Inês Schreck, in "Jornal de Notícias"
Entre abril de 2014 e dezembro de 2015 foram registados no Serviço Nacional de Saúde (SNS) 99 casos de mutilação genital feminina. Todas estas práticas foram realizadas fora de Portugal quando as vítimas tinham em média seis anos.
A maior parte das vítimas destas práticas que atentam contra os direitos fundamentais das mulheres e põem em risco a sua saúde são da Guiné-Bissau e Guiné Conacri e todas residem na região de Lisboa e Vale do Tejo.

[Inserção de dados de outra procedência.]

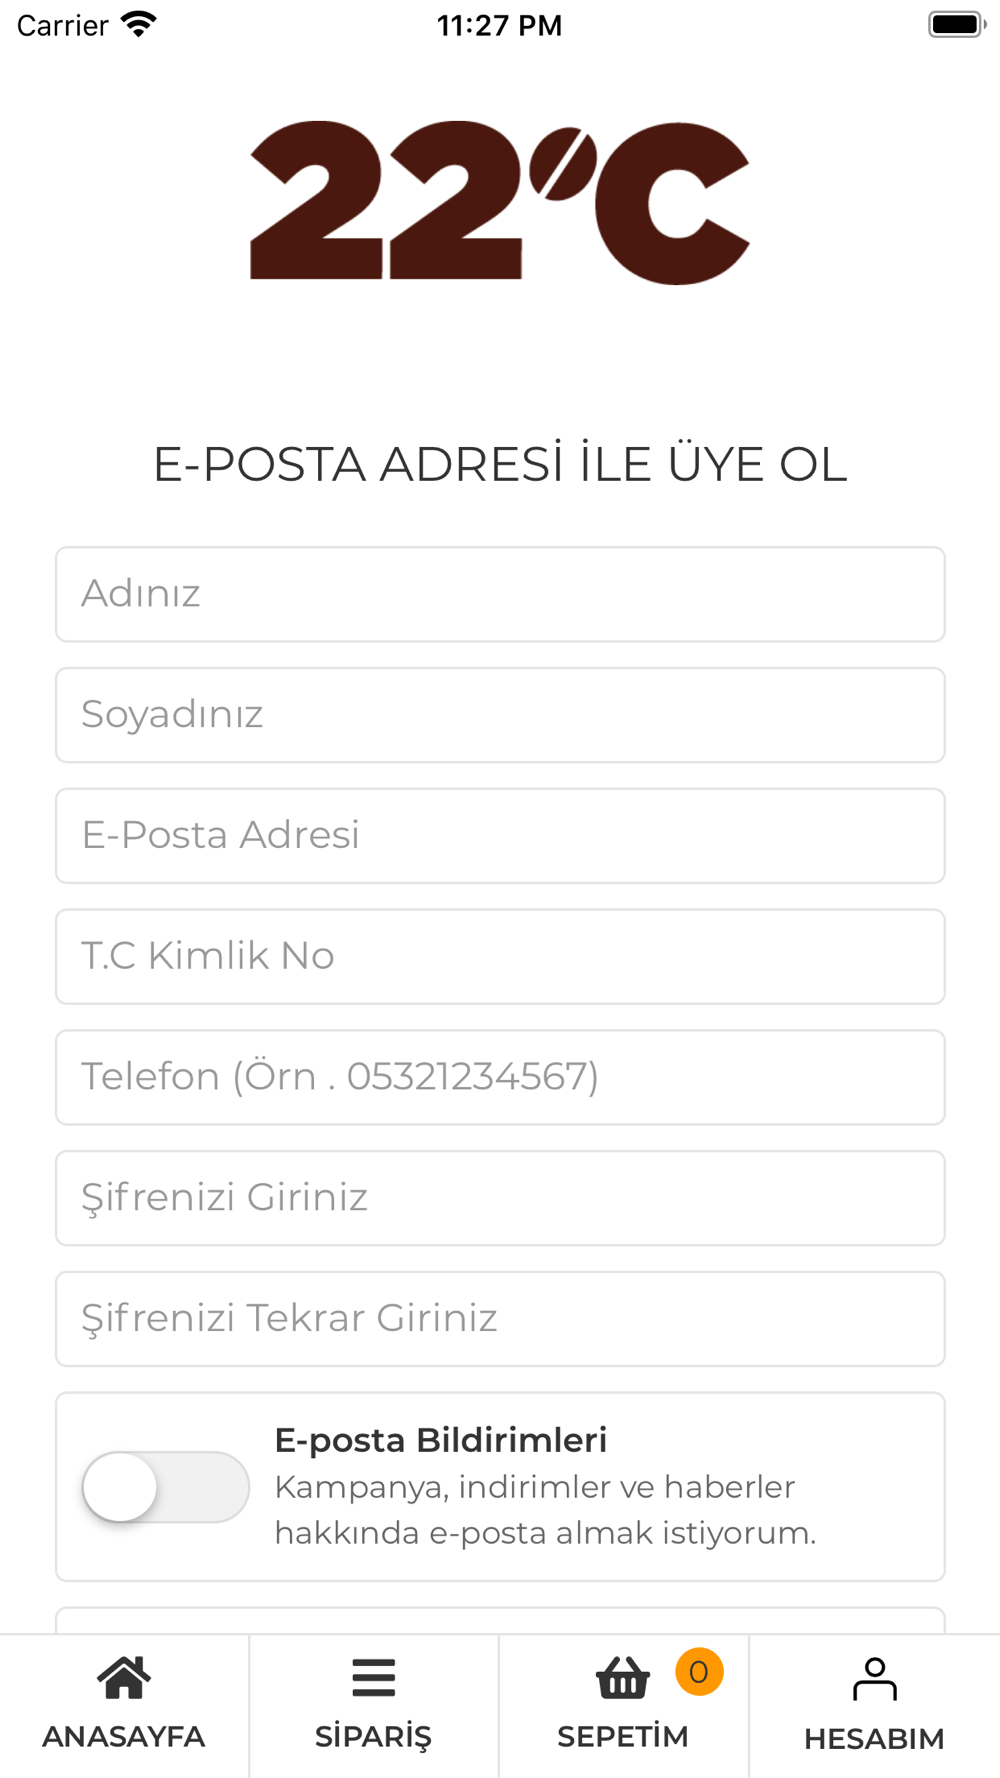Select the ANASAYFA tab label
Viewport: 1000px width, 1778px height.
(x=124, y=1736)
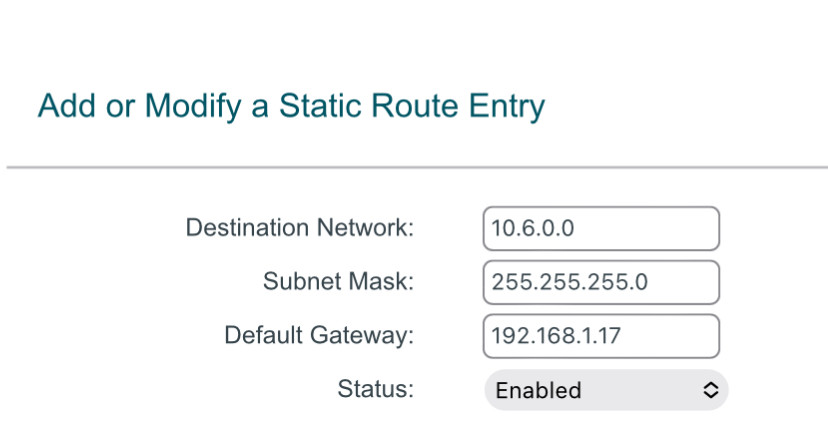This screenshot has height=447, width=828.
Task: Click the "Add or Modify a Static Route Entry" heading
Action: (x=291, y=106)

De acordo com um relatório da Direção- Geral da Saúde, os 99 registos foram introduzidos na Plataforma de Dados de Saúde (PDS) por profissionais que trabalham nas unidades da região de saúde de Lisboa e Vale do Tejo e observaram estas mulheres em contexto de consultas, internamento, gravidez ou puerpério.
Atualmente estas mulheres têm em média 30 anos. Contudo, a maioria sofreu a mutilação genital ainda em criança. "Em 83 casos (84% do total da amostra) a idade média em que foi realizada foi de 5,9 anos, variando entre 1 e 28 anos", refere o documento. Em cinco casos foi registada como "desconhecida" a idade da realização da prática e em 11 foi registada a idade zero.

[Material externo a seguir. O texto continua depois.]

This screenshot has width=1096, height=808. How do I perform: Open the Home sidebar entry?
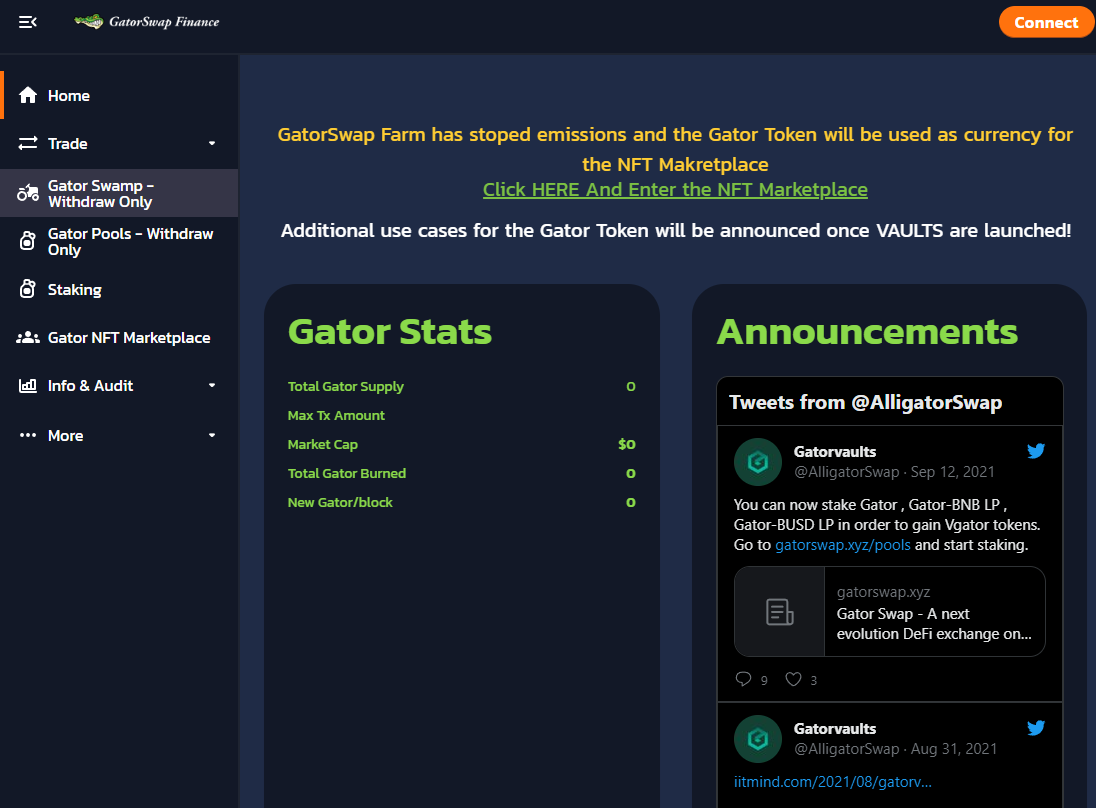(66, 95)
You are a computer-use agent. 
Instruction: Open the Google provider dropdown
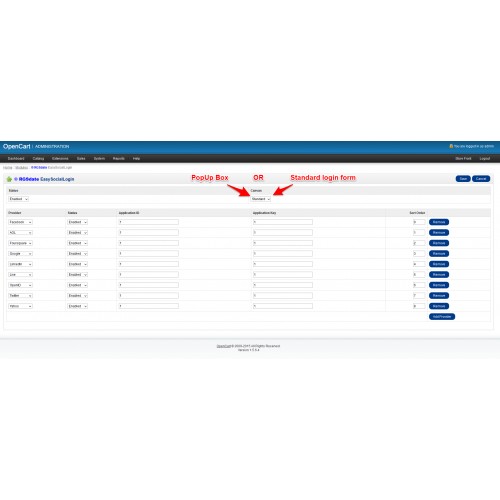point(20,254)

De acordo com os registos efetuados "todas estas práticas foram realizadas fora do país e nenhuma durante a estadia da família em Portugal", acrescentam os relatores.
Mais de 50% das mulheres foram submetidas a esta prática na Guiné-Bissau, Guiné-Conacri e Senegal, países onde está descrita uma elevada prevalência da mutilação genital feminina (96% na Guiné Conacri, 50% na Guiné-Bissau e 26% no Senegal).
Números que, segundo o relatório, condizem com a distribuição das comunidades imigrantes residentes em Portugal e a prevalência estimada da mutilação genital feminina nesses países.
Em relação ao tipo de mutilação encontrada, de acordo com uma classificação da Organização Mundial de Saúde, 34% eram do tipo I (remoção parcial ou total do clítoris), 62% do tipo II (remoção parcial ou total do clítoris e dos pequenos lábios, com ou sem excisão dos grandes lábios) e 4% do tipo III (estreitamento do orifício vaginal através da criação de uma membrana selante, pelo corte e aposição dos pequenos lábios e/ou dos grandes lábios, com ou sem excisão do clítoris). Foram registadas complicações em 41 mulheres, sendo as psicológicas as que têm maior frequência de registos, seguidas das de resposta sexual e obstétricas.
Para a Organização Mundial da Saúde, a mutilação genital feminina constitui uma grave violação dos direitos fundamentais da mulher, comprometendo a sua saúde, em particular a saúde sexual e reprodutiva, o bem-estar físico e psicológico.